One bodily sign of adoration is kneeling. Pope Benedict, in his book Spirit of the Liturgy tells the story of a man who was given the grace to see what the devil looked like. The devil looked really ugly, but what called the man’s attention is that the devil had no knees! The devil is not capable of worship because he adores only himself! Don’t we do that often in front of the mirror? (Ouch!)
Someone once said: “The shortest distance between a problem and its solution is the distance between the floor and your knees.” Amen!
Some people say that kneeling belongs to another culture. But in Asia, kneeling always shows reverence for the supreme leader. Just look at Thailand. Or ancient China. See how the Hindus worship. However, Pope Benedict says, “Kneeling does not come from any culture — it comes from the Bible.”
As believers, we need to learn to kneel again. We need to learn to bend our knees before the Lord of Lords: “at the name of Jesus every knee should bow, in heaven and on earth and under the earth” (Philippians 2:10). We need to learn again how to genuflect before the Most Blessed Sacrament, because we believe that God is really and truly there.
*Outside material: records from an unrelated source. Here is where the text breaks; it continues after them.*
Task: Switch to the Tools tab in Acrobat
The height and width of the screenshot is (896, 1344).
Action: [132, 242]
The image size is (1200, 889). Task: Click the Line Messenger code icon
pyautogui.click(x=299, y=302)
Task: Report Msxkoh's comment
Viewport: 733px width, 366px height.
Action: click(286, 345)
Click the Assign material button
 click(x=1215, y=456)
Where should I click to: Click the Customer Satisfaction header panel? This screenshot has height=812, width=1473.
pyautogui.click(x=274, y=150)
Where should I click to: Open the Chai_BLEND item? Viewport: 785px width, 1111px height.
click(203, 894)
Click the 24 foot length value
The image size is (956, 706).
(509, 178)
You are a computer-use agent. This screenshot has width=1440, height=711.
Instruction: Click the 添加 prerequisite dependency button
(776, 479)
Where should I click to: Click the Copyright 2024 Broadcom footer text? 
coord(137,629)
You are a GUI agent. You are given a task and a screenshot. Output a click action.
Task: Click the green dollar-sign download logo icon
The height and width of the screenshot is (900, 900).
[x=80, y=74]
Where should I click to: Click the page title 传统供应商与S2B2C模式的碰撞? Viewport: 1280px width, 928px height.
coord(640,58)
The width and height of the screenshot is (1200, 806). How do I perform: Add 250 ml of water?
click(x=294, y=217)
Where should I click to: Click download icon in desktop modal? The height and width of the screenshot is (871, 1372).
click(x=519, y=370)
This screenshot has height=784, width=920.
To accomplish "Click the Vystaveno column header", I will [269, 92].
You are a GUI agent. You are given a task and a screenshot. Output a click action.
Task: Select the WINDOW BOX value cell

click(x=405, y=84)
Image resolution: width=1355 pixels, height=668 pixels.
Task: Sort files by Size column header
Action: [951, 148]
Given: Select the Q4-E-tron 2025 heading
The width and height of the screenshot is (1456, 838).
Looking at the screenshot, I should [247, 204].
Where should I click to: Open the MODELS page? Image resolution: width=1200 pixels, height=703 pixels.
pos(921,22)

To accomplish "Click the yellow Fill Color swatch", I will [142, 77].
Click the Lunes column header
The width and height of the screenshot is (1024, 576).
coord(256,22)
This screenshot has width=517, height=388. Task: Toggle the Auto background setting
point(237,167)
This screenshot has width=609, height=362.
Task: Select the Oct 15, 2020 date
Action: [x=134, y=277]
We need to learn to adore because by adoring God we acknowledge his greatness. When we acknowledge his greatness, we understand why we have to respect and love our neighbor (especially the ones who annoy us at home or in the office – ouch again!), because they are made in God’s image and likeness. A person who does not adore does not know the real value of human beings, whether they be unborn or at the doors of death.
Adoration of the Eucharist does not take us away from paying attention to the poor, the sick, the underprivileged and those languishing in jail, because the same faith that makes us see God’s real presence in the Eucharist makes us also see his image in likeness in the people around us. Remember how Blessed Teresa of Calcutta and Saint John Paul II spent hours before the Blessed Sacrament and and see what they were able to do for others.
Adoration gives us peace, because it makes us realize that we are not the ones who will single handedly save the world: “It is God who governs the world, not we,” Benedict XVI wrote in Deus Caritas Est. Our role is to do our best, as long as the Good Lord allows us, and leave the conclusion in his all-wise, all-merciful and all-powerful hands.
In the meantime, let us learn to “fall down and worship him.”